Helps move blood, food, and waste products through the body
Opens and closes body openings
Lesson 1: Muscle Traits
All muscles have four common traits:
Excitability or Irritability: The ability to respond to stimuli.
Contractibility: The ability to shorten or contract.
Extensibility: The ability to be stretched.
Elasticity: The ability to return to its original length after being stretched.

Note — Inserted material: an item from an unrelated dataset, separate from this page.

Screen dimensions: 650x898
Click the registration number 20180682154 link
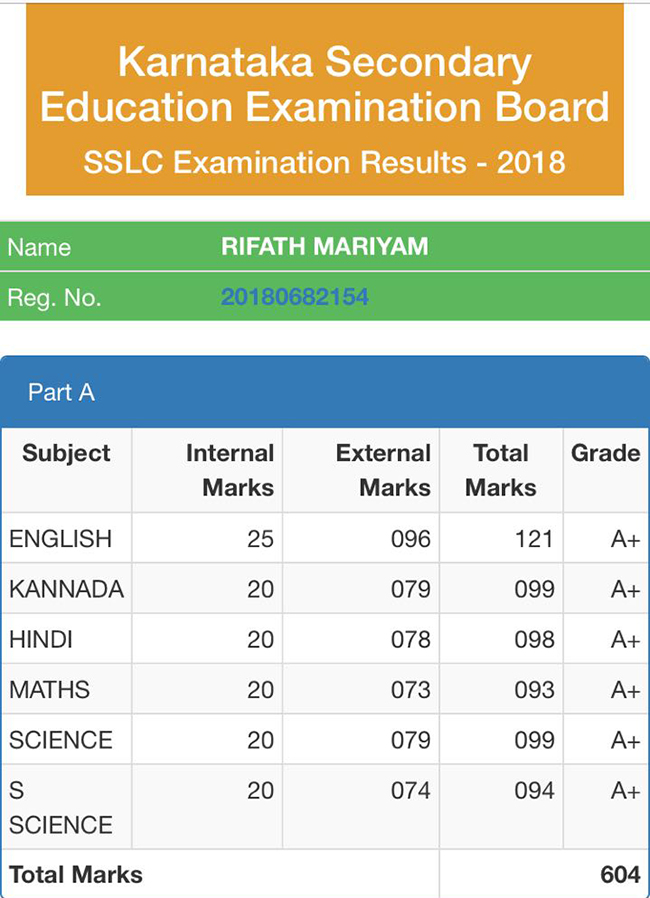click(294, 297)
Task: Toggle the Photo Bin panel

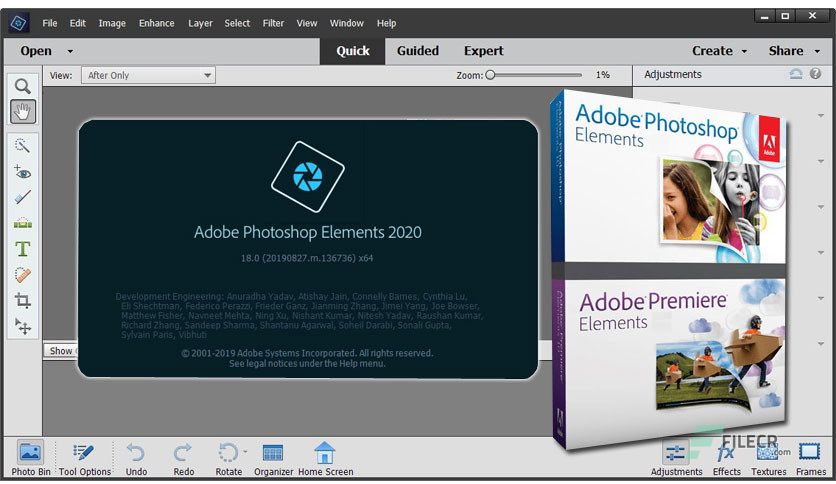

Muscle tone: Refers to the ability of muscles to be slightly contracted at all times, even when not in use. It allows a person to be in a state of readiness to act.
Types of Muscles
Cardiac:
Forms the walls of the heart.
Contracts to cause the heart to beat and circulate blood.
Visceral (smooth):
Found in hollow organs, in the walls of blood vessels, and in the eyes.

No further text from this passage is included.